It’s rare that Senate Armed Services Committee Chairman Carl Levin (D-Mi) suffers from a political tin ear. A week after the Supreme Court’s poorly-reasoned and outrageous decision granting the Constitutional right of habeas corpus to terrorists at the Guantanamo Bay naval base, Levin today will chair a hearing supposedly investigating the “origins of aggressive interrogation techniques.”
It’s just another voyage for Captain Ahab Levin in his endless quest to harpoon Moby Bush on the Iraq war. The last time we reported on this, Levin’s idea for a media show trial to label Bush administration lawyers as torturer-mongers was just in the planning stages. Today — possibly aided and abetted by certain news organizations that Levin’s staff is apparently spoon-feeding — Levin will hold his first hearing.
The object of today’s show is to create the impression that the “aggressive interrogation techniques” — not even Levin wants to call them torture — originated with his favorite boogeymen, Donald Rumsfeld and Dick Cheney.
The Armed Services Committee’s witness list for today is pretty obviously taken from a May 2008 Vanity Fair article that argues (against the established facts it cites) the theory that among the White House, Justice Department and Pentagon staffers were a “torture team” of lawyers whose job it was to free the Bush administration from any constraints of the law or the Geneva Conventions. It implies a false paper trail created to exonerate the "torture team" and its bosses. From the witness list – and from stories published last night — it’s apparent that Levin’s hearing will follow the Vanity Fair script.

§ §

» **WORK INSTRUCTIONS**:
1. Print everything in the commentary on Senator Levin's hearing from "It’s just another" down to "and Dick Cheney.".
2. In the commentary on Senator Levin's hearing, which two men are named as Levin's favorite boogeymen?
3. Carry the commentary on Senator Levin's hearing forward, picking up after its final sentence.

» **INFORMATION**:
§ §

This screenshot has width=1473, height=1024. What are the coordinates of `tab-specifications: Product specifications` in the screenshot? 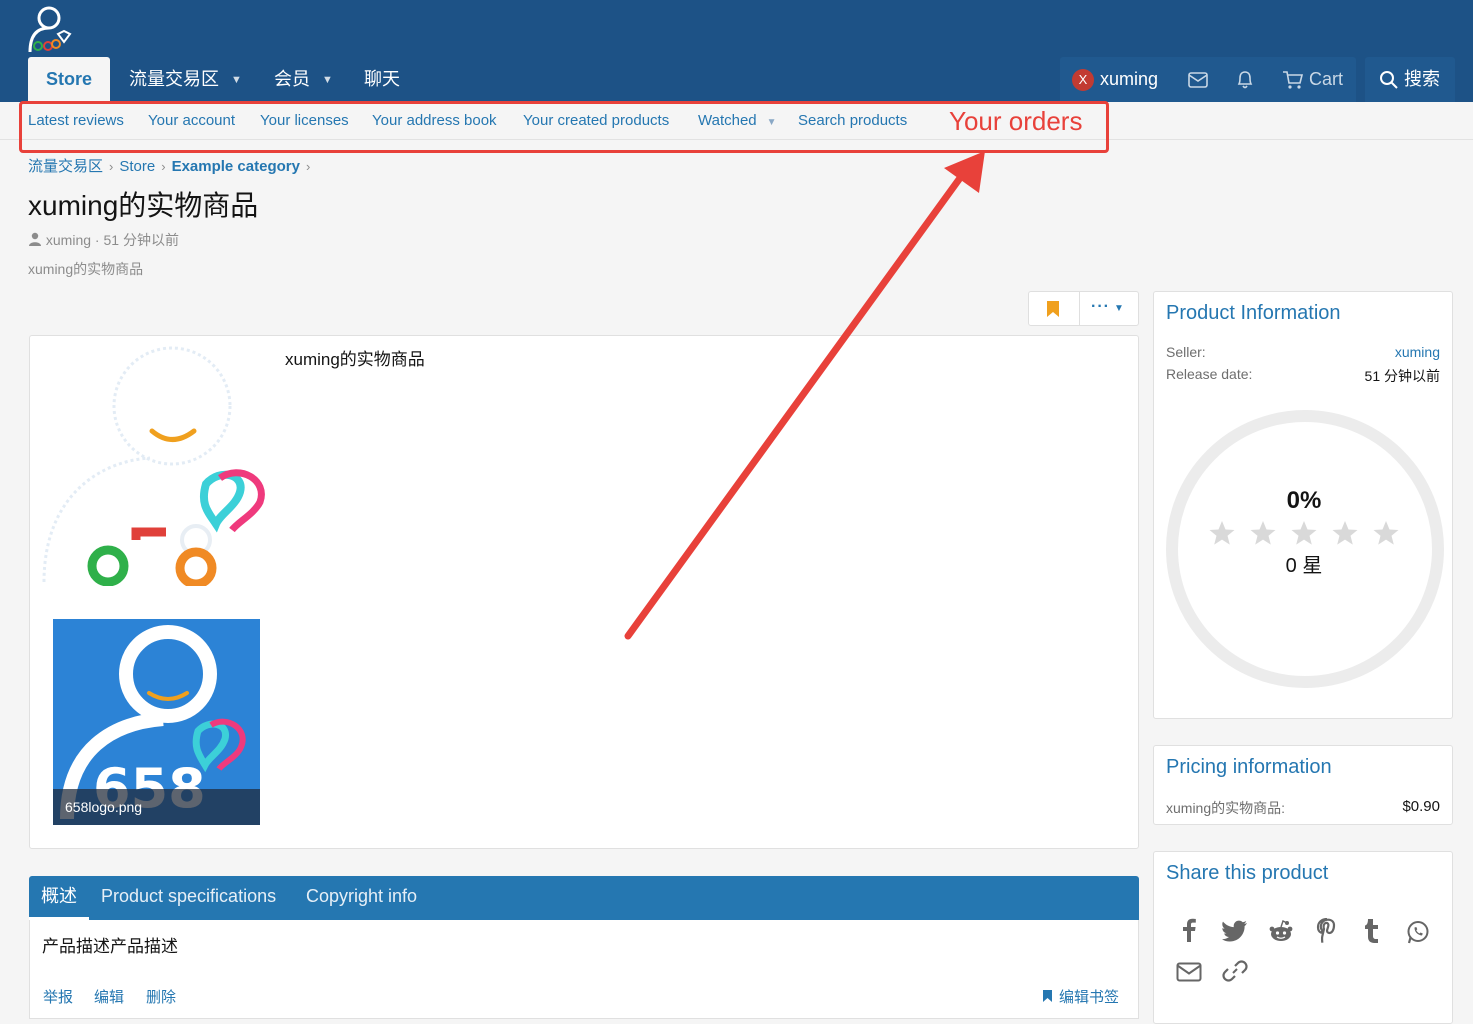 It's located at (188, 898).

§ §

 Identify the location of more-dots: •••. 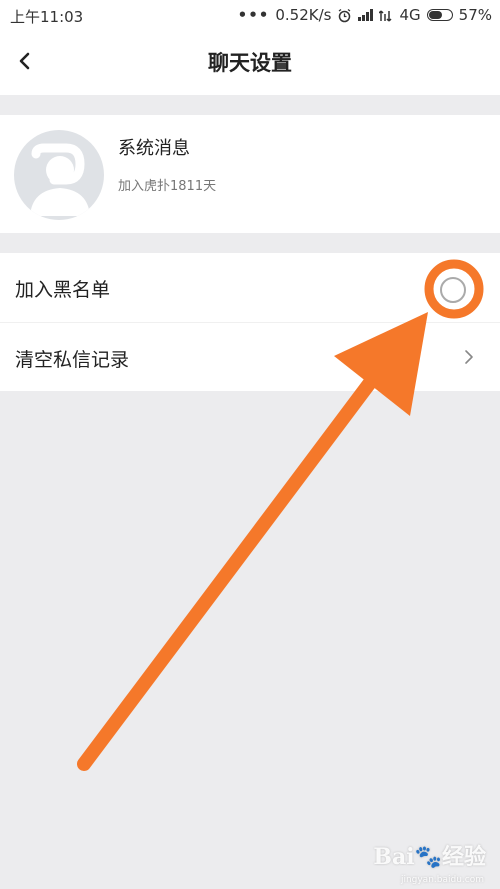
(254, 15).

§ §

» **TASK-BY-TASK OUTPUTS**:
1.
It’s just another voyage for Captain Ahab Levin in his endless quest to harpoon Moby Bush on the Iraq war. The last time we reported on this, Levin’s idea for a media show trial to label Bush administration lawyers as torturer-mongers was just in the planning stages. Today — possibly aided and abetted by certain news organizations that Levin’s staff is apparently spoon-feeding — Levin will hold his first hearing.
The object of today’s show is to create the impression that the “aggressive interrogation techniques” — not even Levin wants to call them torture — originated with his favorite boogeymen, Donald Rumsfeld and Dick Cheney.

2. Donald Rumsfeld and Dick Cheney.

3.
One Associated Press story released at about 6:24 pm Monday quotes Levin as saying, "Senior officials in the United States government sought out information on aggressive techniques, twisted the law to create the appearance of their legality and authorized their use against detainees." That story, apparently spoon-fed to the AP by Levin’s staff, previews the conclusion of the show trial: "According to the Senate committee’s findings, [former Pentagon general counsel Jim] Haynes became interested in using harsher interrogation methods in as early as July 2002 when he sent a memo inquiring about a military program that trained Army soldiers how to survive enemy interrogations and deny foes valuable intelligence." Today’s hearing seems aimed at Haynes as well as the other witnesses.
There’s only one problem with the Vanity Fair piece and Levin’s theory: the facts.
After the Abu Ghraib scandal broke, and every journalist began piling on, a series of investigations into detainee treatment were done. The most famous (and secret until leaked illegally to Vanity Fair’s Seymour Hersh) was the report by Army Major General Anthony Taguba. Then an independent panel commissioned to review Defense Department detainee operations was appointed by then-Secretary of Defense Rumsfeld. The panel was chaired by James Schlesinger (who was Secretary of Defense in the Nixon administration and Secretary of Energy for Jimmy Carter). Carter Defense Secretary Harold Brown, former Florida Republican Cong. Tillie Fowler and retired Air Force General Charles Horner comprised the rest of the panel.
The Schlesinger Panel concluded: “There is no evidence of a policy of abuse promulgated by senior officials or military authorities.”
It’s hard to see how the Schlesinger Report can be read as anything other than an exoneration of the Bush administration senior officials — i.e., Cheney and Rumsfeld — and the lawyers on the charge that there was a top-down imposition of a pro-abuse policy. Today’s hearing apparently proceeds on one of two theories: either Schlesinger, Brown & Co. were incompetent dupes, or there is some new revelation that Vanity Fair (and the rest of the 527 Media) or the Levin staff have found.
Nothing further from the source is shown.